Reliance was placed on a passage in the joint judgement of Brennan, Gaudron and McHugh JJ in Re Polites; Ex Parte Hoyts Corporation Pty Ltd. (1992) 173 CLR 78 where their Honours said at [88] –
“If the correctness ... of advice given to the client is a live issue for determination ... the erstwhile legal advisor should not sit. A fortiori if the advice has gone beyond an exposition of the law and advises the adoption of a cause of conduct to advance the client’s interest, the erstwhile legal advisor should not sit in a proceeding in which it is necessary to decide whether the cause of conduct taken by the client was legally effective, wise, reasonable or appropriate.”

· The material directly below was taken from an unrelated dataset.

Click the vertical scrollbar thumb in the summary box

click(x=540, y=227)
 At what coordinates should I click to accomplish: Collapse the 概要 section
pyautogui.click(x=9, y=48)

The passage quoted has no application to the present case. The trial did not call for a determination of the correctness of the advice given to Mr Khan or the appropriateness of the course of conduct suggested by His Lordship. The making of the submission to the Magistrate was simply an exercise of the petitioner’s rights and stood outside the conduct of the trial. In the course of the trial, his Lordship was not called upon to form any view as to the quality or correctness of the views he had expressed to Mr Khan. That, in our view, is a powerful, if not a decisive, consideration.
“In all the circumstances, it cannot be said that there was a danger that the trial was affected by bias or that a fair minded observer, knowing the facts, would apprehend or suspect that the trial was affected by bias. And, at the end of the day, we have a trial which appears in all respects to have been conducted fairly and impartially.”
DATED this 21 day of July 2023
Mohammed Shafiullah Khan
Acting Chief Justice
[1] Page 4 of the written submissions filed on 14 November 2022
[2] [1968] EWCA Civ 5
[3] [1998] FJSC 2; CAV 0002.1997 (26 March 1998)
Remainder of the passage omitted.